##### Input material

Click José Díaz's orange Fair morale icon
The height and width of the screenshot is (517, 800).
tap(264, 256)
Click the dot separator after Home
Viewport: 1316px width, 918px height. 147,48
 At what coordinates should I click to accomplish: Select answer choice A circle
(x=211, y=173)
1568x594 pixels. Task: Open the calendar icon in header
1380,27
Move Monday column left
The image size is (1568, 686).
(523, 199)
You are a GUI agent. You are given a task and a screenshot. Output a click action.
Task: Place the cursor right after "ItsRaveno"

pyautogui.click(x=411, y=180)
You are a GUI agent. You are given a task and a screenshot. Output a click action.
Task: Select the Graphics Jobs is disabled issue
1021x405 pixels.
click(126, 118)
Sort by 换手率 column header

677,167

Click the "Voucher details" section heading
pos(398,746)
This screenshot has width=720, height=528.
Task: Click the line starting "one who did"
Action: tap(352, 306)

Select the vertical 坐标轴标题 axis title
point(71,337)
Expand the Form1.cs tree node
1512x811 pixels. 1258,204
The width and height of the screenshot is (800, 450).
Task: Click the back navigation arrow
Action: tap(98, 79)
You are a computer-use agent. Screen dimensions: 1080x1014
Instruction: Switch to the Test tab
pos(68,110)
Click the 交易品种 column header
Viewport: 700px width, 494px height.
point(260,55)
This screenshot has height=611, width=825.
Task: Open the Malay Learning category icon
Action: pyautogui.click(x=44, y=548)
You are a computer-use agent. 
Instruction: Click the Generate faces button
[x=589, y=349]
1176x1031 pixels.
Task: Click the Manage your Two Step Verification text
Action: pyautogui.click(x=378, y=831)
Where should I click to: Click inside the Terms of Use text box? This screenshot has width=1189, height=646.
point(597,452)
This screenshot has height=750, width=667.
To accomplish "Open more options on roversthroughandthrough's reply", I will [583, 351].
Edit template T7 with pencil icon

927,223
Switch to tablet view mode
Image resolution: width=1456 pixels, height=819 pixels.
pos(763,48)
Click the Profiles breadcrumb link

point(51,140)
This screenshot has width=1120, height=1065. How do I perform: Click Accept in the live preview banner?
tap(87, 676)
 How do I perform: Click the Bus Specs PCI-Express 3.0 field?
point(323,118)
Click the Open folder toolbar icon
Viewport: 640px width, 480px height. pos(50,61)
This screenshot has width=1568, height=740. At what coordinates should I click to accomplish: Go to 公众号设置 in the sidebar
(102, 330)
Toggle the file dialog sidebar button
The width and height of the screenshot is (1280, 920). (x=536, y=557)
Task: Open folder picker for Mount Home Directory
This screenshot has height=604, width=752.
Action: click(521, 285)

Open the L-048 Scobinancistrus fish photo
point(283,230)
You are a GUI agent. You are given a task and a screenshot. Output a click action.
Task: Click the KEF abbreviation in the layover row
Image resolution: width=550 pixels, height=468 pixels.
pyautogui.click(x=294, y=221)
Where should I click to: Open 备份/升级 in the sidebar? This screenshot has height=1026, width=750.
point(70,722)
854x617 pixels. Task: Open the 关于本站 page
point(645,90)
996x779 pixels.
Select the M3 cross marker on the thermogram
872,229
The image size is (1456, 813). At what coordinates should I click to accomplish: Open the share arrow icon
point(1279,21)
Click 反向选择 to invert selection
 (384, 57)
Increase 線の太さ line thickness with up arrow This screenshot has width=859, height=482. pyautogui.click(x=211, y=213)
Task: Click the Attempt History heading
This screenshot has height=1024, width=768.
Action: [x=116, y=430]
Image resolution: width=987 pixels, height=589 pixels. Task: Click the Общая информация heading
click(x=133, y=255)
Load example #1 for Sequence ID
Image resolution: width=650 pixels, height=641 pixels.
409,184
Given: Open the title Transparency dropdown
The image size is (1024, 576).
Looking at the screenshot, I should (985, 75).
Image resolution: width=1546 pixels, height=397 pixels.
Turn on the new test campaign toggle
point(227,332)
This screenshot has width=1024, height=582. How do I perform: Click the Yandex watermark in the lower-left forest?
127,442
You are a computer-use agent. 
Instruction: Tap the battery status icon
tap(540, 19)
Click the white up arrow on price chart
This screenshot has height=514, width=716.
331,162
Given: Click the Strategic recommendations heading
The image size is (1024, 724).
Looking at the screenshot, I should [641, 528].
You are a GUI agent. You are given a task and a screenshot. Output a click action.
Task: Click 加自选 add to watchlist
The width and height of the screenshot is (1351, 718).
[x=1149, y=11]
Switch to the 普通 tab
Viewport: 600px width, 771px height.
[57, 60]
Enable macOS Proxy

##########

§ About this exercise:
Could you transcribe the entries exactly, from the first line through the line containing "Click the 交易品种 column header", and give nothing more?

§ Exercise output:
Click José Díaz's orange Fair morale icon
The height and width of the screenshot is (517, 800).
tap(264, 256)
Click the dot separator after Home
Viewport: 1316px width, 918px height. 147,48
 At what coordinates should I click to accomplish: Select answer choice A circle
(x=211, y=173)
1568x594 pixels. Task: Open the calendar icon in header
1380,27
Move Monday column left
The image size is (1568, 686).
(523, 199)
You are a GUI agent. You are given a task and a screenshot. Output a click action.
Task: Place the cursor right after "ItsRaveno"

pyautogui.click(x=411, y=180)
You are a GUI agent. You are given a task and a screenshot. Output a click action.
Task: Select the Graphics Jobs is disabled issue
1021x405 pixels.
click(126, 118)
Sort by 换手率 column header

677,167

Click the "Voucher details" section heading
pos(398,746)
This screenshot has width=720, height=528.
Task: Click the line starting "one who did"
Action: tap(352, 306)

Select the vertical 坐标轴标题 axis title
point(71,337)
Expand the Form1.cs tree node
1512x811 pixels. 1258,204
The width and height of the screenshot is (800, 450).
Task: Click the back navigation arrow
Action: tap(98, 79)
You are a computer-use agent. Screen dimensions: 1080x1014
Instruction: Switch to the Test tab
pos(68,110)
Click the 交易品种 column header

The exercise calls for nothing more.